Tempat sempit yang ku kuasai dengan tubuhku ini lama-lama menjadi nyaman juga, entah siapa yang beradaptasi, tempat ini yang membesar atau tubuhku yang mulai merasa cukup atau aku betul-betul merasa nyaman karena dilindungi dua orang yang begitu tulus ini. Lambat laun bak menjadi milik pribadi. Ruang yang kubuat dengan batasan aktivitas terbatasku ini menjadi laboratorium perjalananku. Karena terlalu lelah memandang ke atas dan kesamping, kuperhatikan aspal hitam yang kami lewati. Semakin kuperhatikan bagai memunculkan garis-garis yang bergerak berlawanan arah dengan laju kendaraan kami. Kian hari kian meningkat bentuk-bentuk eksperimenku, aku sengaja melemparkan kepingan seratus yang ada di kantung ke atas dan mencoba menangkapnya. Aku sukses menangkapnya. Namun, ini mungkin karena aku hanya melemparnya sekitar 30 cm. jika ku lempar ke atas apakah logaman ini akan tertinggal dibelakang atau ikut bersamaku. Meski kemudian jawaban-jawaban itu kudapati ketika di bangku SMP mengenai Gerak semu dan mempelajarinya lebih dalam lagi pada teori Relativitas Einstain.




Ini mengenai ruang cukup yang dikatakan cukup. Bagaimana mungkin bisa bersandarkan pada standar nyaman jika nyaman hanya dirasakan oleh indra, ini juga mengenai bagaimana kita merespon yang “ada pada”. Tentang pepatah yang Mbah saya sering katakan dulu “Mbok yo di syukuri ndok”. Bagaimana kita bersyukur, sebuah nilai yang religius kadang memang tak rasional secara hitungan namun nyata. Bahkan ruang sempit itu menjadi tempat yang lebih cukup dari sekedar duduk.

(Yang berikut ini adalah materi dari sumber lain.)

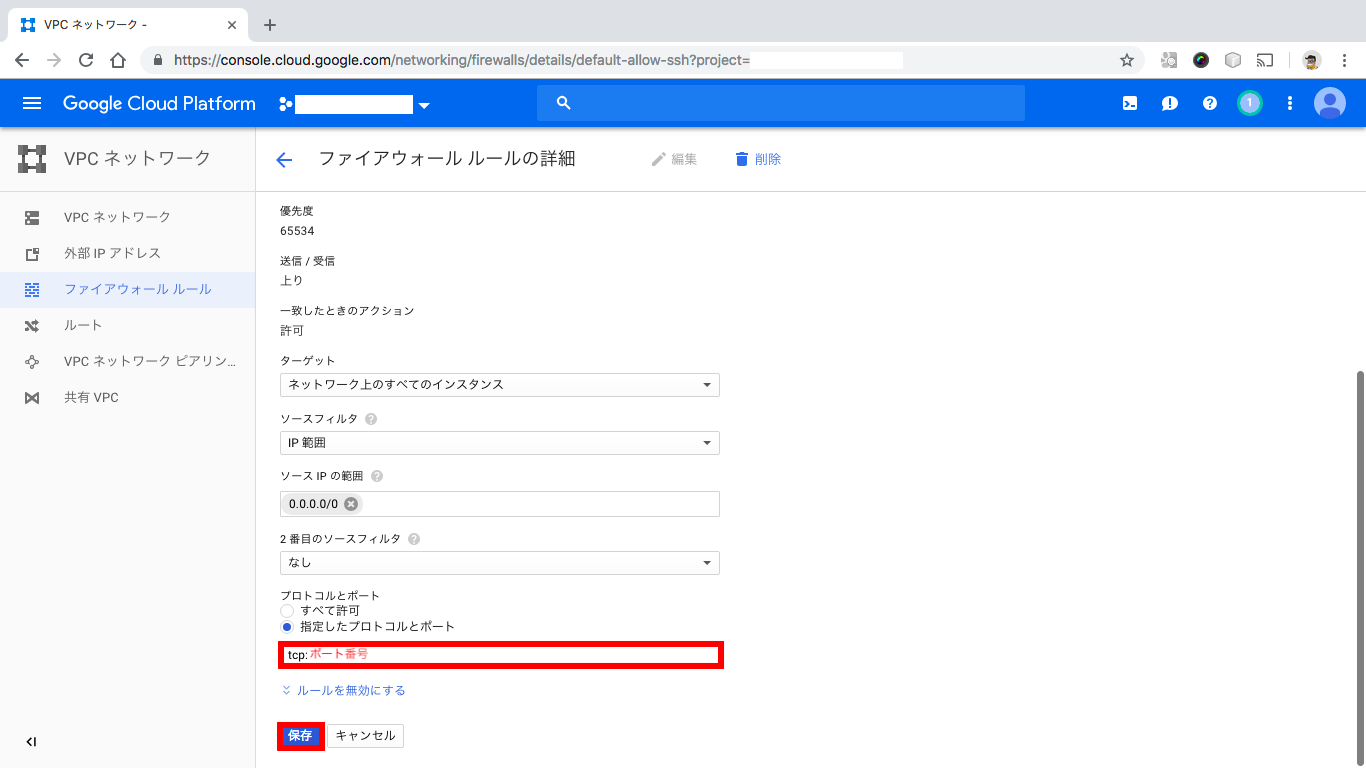The image size is (1366, 768).
Task: Select the 指定したプロトコルとポート radio button
Action: 287,626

Bagaimana aku membentuk ini ruanganku?

Ini sederhana, ketika ibu tak membiarkan kepalaku menyatu dengan udara bebas yang berterbangan dan kemudian membatasi pandanganku untuk tak liar mengamati seluruh bagian yang jauh dan mendekat kemudian berlalu bersama garis-garis aspal yang berlawanan arah dengan kami tadi. Di situ aku mendefinisikan ada dua ruang yang terjadi; ruang yang boleh dan tidak.  Ruang yang boleh ini mungkin lebih familiar dengan ruang internal (Interior) dan ruang yang tak boleh adalah ruang eksternal (eksterior).


Mereka yang mengajariku kata cukup



Dalam ruang yang boleh ini kemudian aku diajarkan tentang syukur yang tadi…
Dan dalam syukur ini saya makin yakin dengan kehebatan Allah SWT dan menumbuhkan cinta mendalam pada Rasulullah SAW.

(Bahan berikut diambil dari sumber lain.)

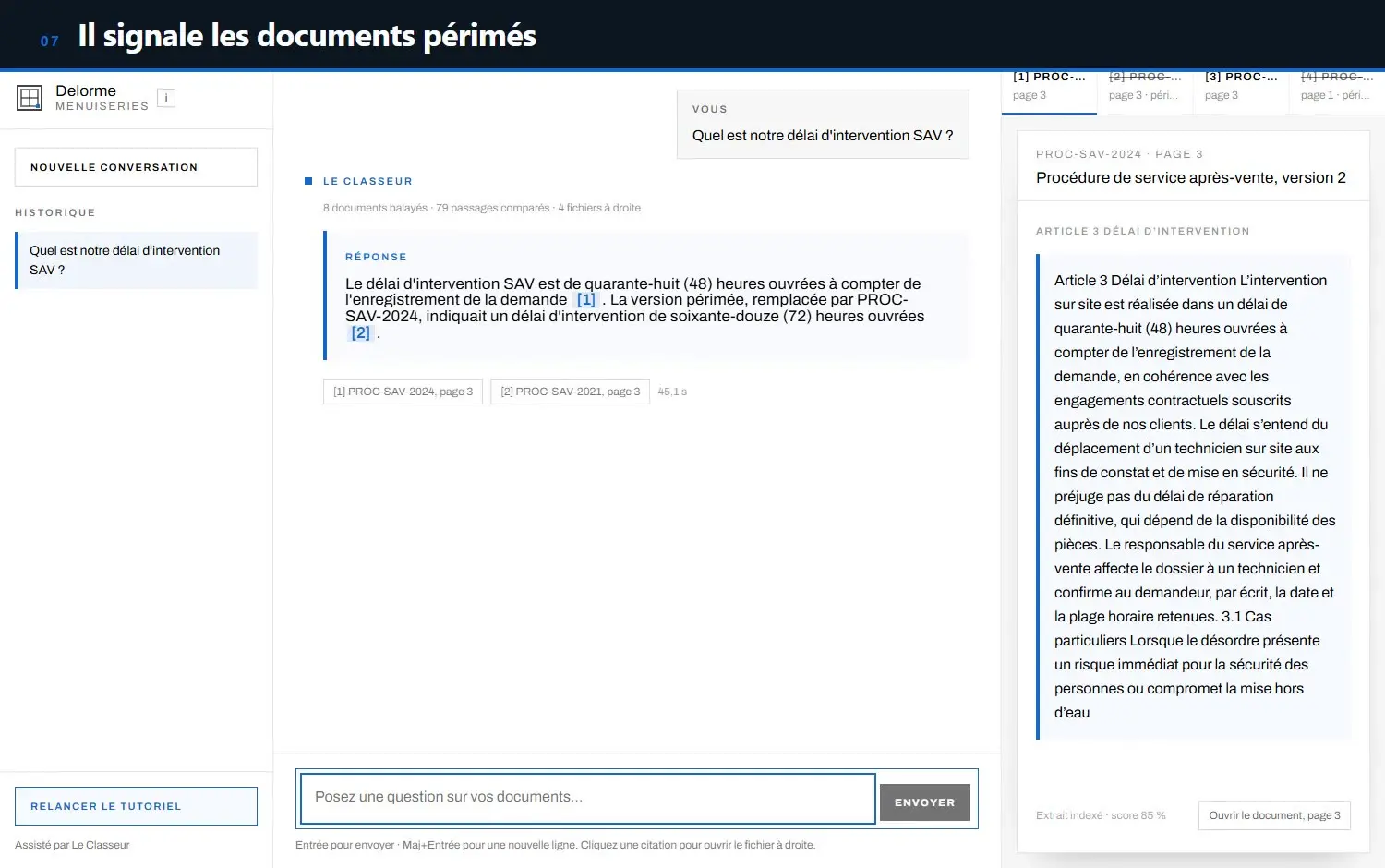The height and width of the screenshot is (868, 1385).
Task: Open history item about délai d'intervention SAV
Action: click(136, 260)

"Dan (ingatlah juga), tatkala Tuhanmu memaklumkan; “Sesungguhnya jika kamu bersyukur, pasti Kami akan menambah (ni’mat) kepadamu, dan jika kamu mengingkari (ni’mat-Ku), maka sesungguhnya azab-Ku sangat pedih”. (QS. Ibrahim: 7)

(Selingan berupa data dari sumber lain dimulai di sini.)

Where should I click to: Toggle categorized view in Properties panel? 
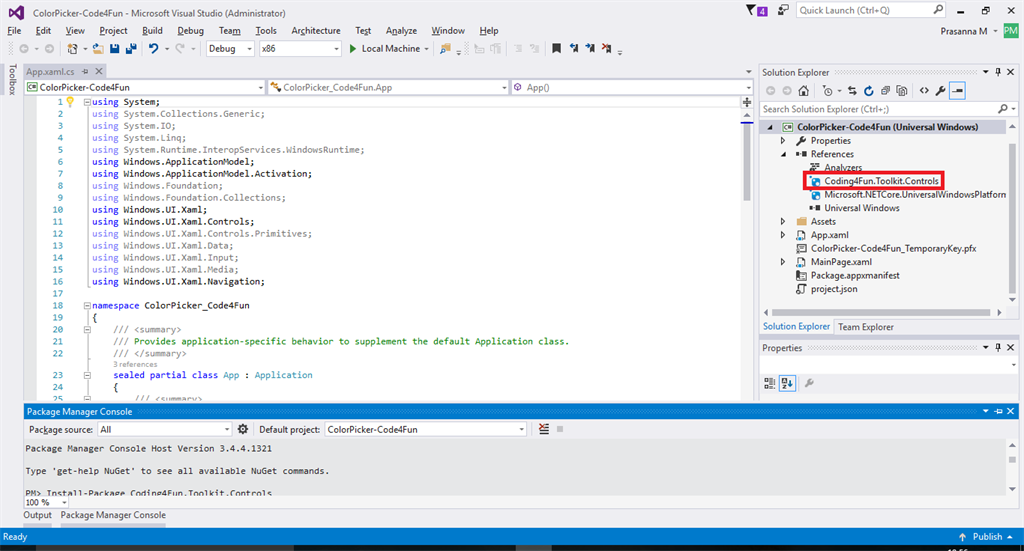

# jika menulis seperti ini sangat kental dengan gaya berceritanya Avianti Armand. Mendobrak cara berfikir tradisional. Tentang rasa yang menjadi sumber perbedaan informasi yang tersampaikan harusnya membangkitkan saya untuk menuliskan yang lebih banyak mengenai apa yang dirasakan dalam Islam. Fenomenologi, Semiotika, Strukturalis dan post-strukturalis serta dekontruksi. Kebanyakan bahkan didevinisikan oleh sastrawan seperti Deridda. Karena ini mengenai bahasa.